China’s great internet wall is one such example. According to the NSS, China “combines data and the use of AI to rate the loyalty of its citizens to the state and uses these ratings to determine jobs and more.” Russia has been talking about building an alternative internet to the one today that is centred in America.

Just a few years ago, it was widely assumed that the internet would favour Western democracies and undermine authoritarian regimes. Recall Hillary Clinton’s Internet Freedom Project announced in 2010, when she was the US Secretary of State. Today, Russia, China and some other countries continue to fear that the US will foment trouble within their societies. Moscow and Beijing have developed strong defensive capabilities against such intervention and demonstrated the capability for offensive operations in Western societies.

The NSS recognises the new dynamic and calls it “information statecraft”. Disinformation and deception to undermine the adversary’s court and society have long been part of statecraft. What has lent information statecraft a new edge today are expansive reach of the social media and the awesome capability to analyse big data.

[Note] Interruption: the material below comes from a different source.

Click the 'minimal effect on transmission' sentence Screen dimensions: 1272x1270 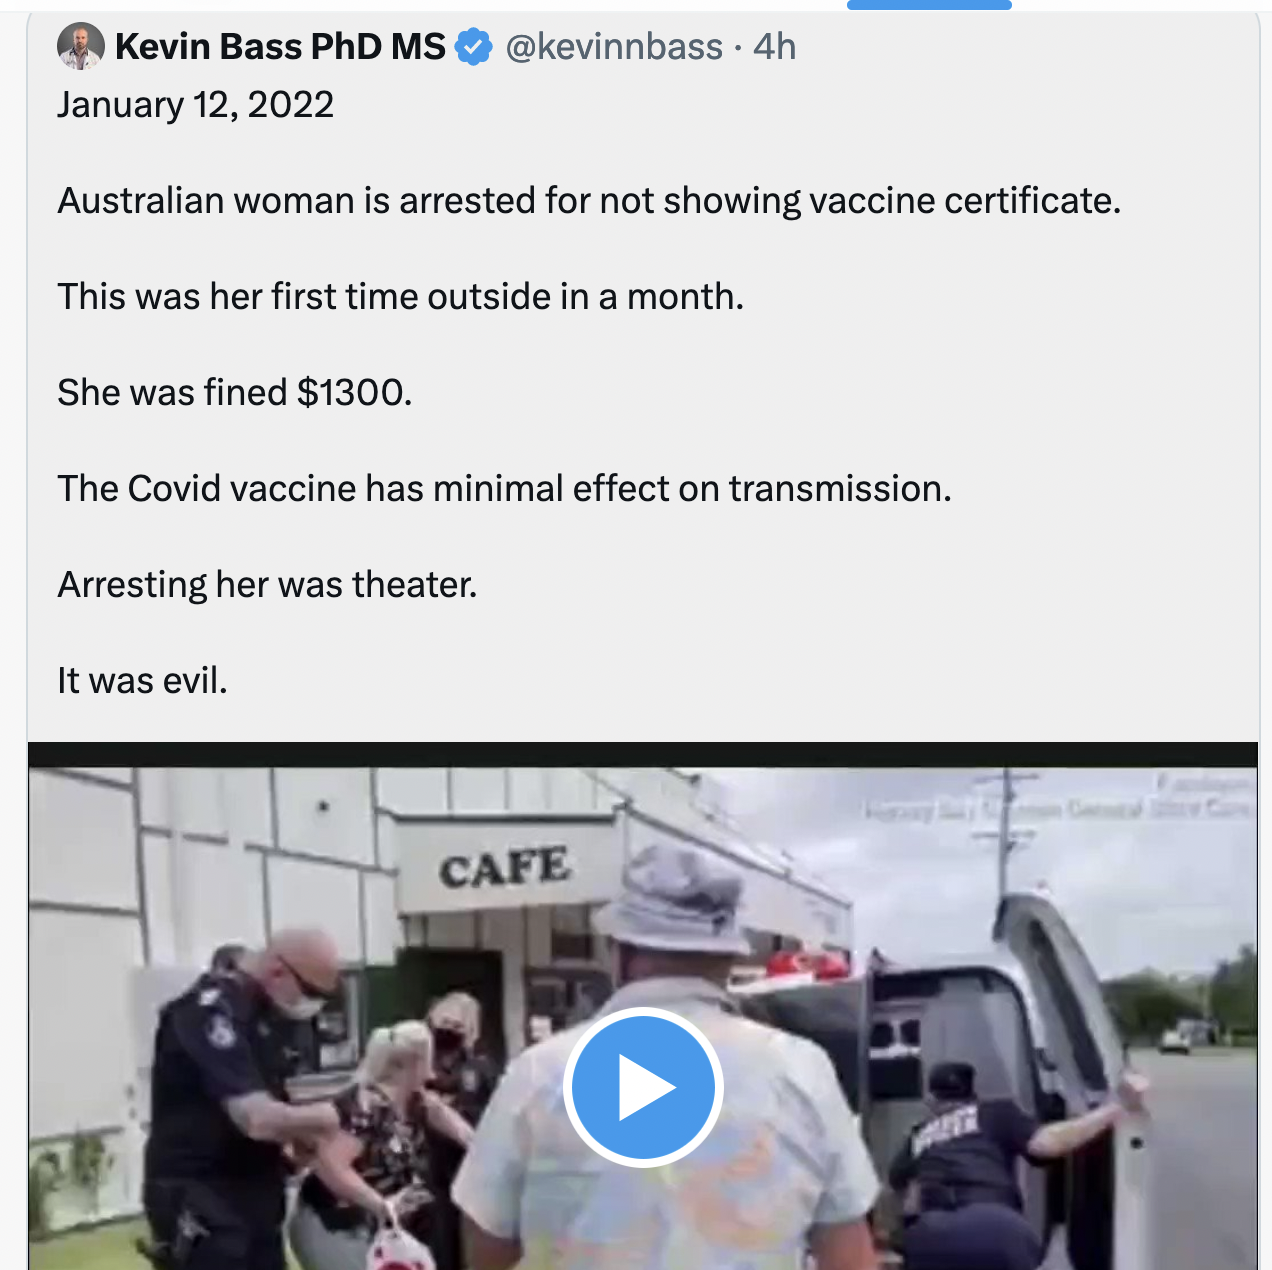point(504,489)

As a diverse society and chaotic democracy, India is indeed very vulnerable to hostile information operations. The NDA government has indeed devoted much energy to turn the Indian economy into a digital one. It has sought to access massive data on citizens for the declared purposes for better mobilisation of tax revenues and delivery of services.

But there is no public evidence of a coherent strategy for the strategic use of information for internal and external security. Delhi needs to turn its attention in 2018 to creating significant domestic capabilities for information operations against threats at home and abroad. Unlike in many other countries, democratic India’s information statecraft must, however, be in full consonance with the rights of its citizens and subject to political oversight.